Rebecca Nicolson // Testimony
I was born and raised in the Catholic Church and attended Catholic School until I got to middle school. Despite this upbringing, my parents raised my sisters and me to have an open-mind and encouraged us to find our own path with anything we did. I can’t remember when, but sometime in high school I found my own faith. I remember constantly questioning the ways of the Catholic Church and never felt a true connection with Jesus. This mindset led me to finding a new church beyond the Catholic Church. For the first time I remember feeling the closeness to God that I longed for. I was actively involved in our teen youth group and a member of the praise team - they were my church family. Then, once I graduated from high school, other things became a priority. I was now a “once in a while” church attendee and had a disconnected relationship with God. Reflecting back, I went through the majority of my young adult-life without a strong relationship.
Over the last several years, I’ve been faced with challenge after challenge. These challenges have been in my relationships with others, within myself, and in my career. In two years time, I became both a wife and a mother, while still working on my career goals. I found my mental health deteriorating and my anxiety at an all time high. I sought out counseling, but it wasn’t helping. I’ve been medicated, which has helped, but nothing was enough to bring me peace. The challenges continued and it was a cycle on repeat. Various situations would cause me to constantly question and have continuous doubt. It has been debilitating. I always wondered and questioned, “Why me? Why are things always this difficult?” One final situation set the stage for change to be put in motion. I know in order for me to be the best for myself, for my daughter, for my marriage, career, family - all of those relationships - I needed to turn to God. This is why I am here now.
It’s a process, but I believe things are different and I am changing. I believe He is with me and guiding me. I’m less anxious and see the better side of situations and trust in Him more than I did just a few short months ago.
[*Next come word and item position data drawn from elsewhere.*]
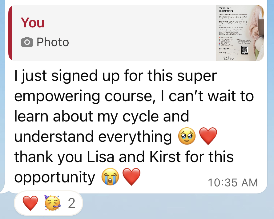
Task: Click the 10:35 AM timestamp
Action: click(x=232, y=182)
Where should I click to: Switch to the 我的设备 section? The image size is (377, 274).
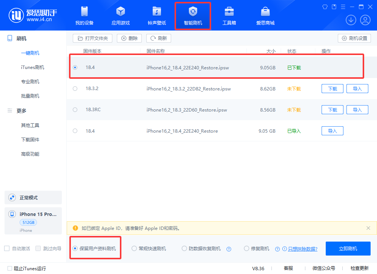pyautogui.click(x=84, y=16)
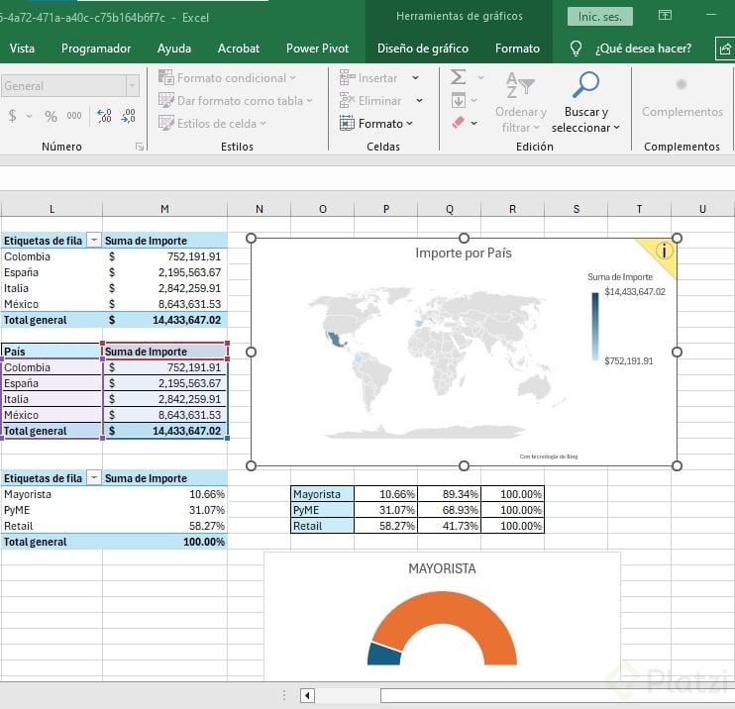The height and width of the screenshot is (709, 735).
Task: Click the Clear eraser icon
Action: click(458, 124)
I’m thankful for my parents’ Godly influence. From day one, they introduced me to Jesus and helped mold that relationship. My daughter has also helped lead me back to Jesus. And I have Dawn Winters to thank. Dawn came into my life when I needed daycare for my daughter - but she’s more than that, and was meant to have a bigger place in my life than just my daughter’s caregiver. She welcomed me into the Cornerstone family and made the process of reconnecting with my faith easier.
I feel at home when I walk through the doors at Cornerstone. I now long for Sunday mornings - especially when I’ve had a tough week or find myself in those challenges when I need God’s guidance. This church has been a missing piece in my life. It feels like home to me. No matter what static I have in my head, I feel calm and at ease upon walking through the doors. I do not feel judgment and I do not feel discomfort. I feel peace. This is what I want for everyone, this is what I want for my Church family. This is what I want for my daughter as I raise her to live, learn, and be a follower of Jesus.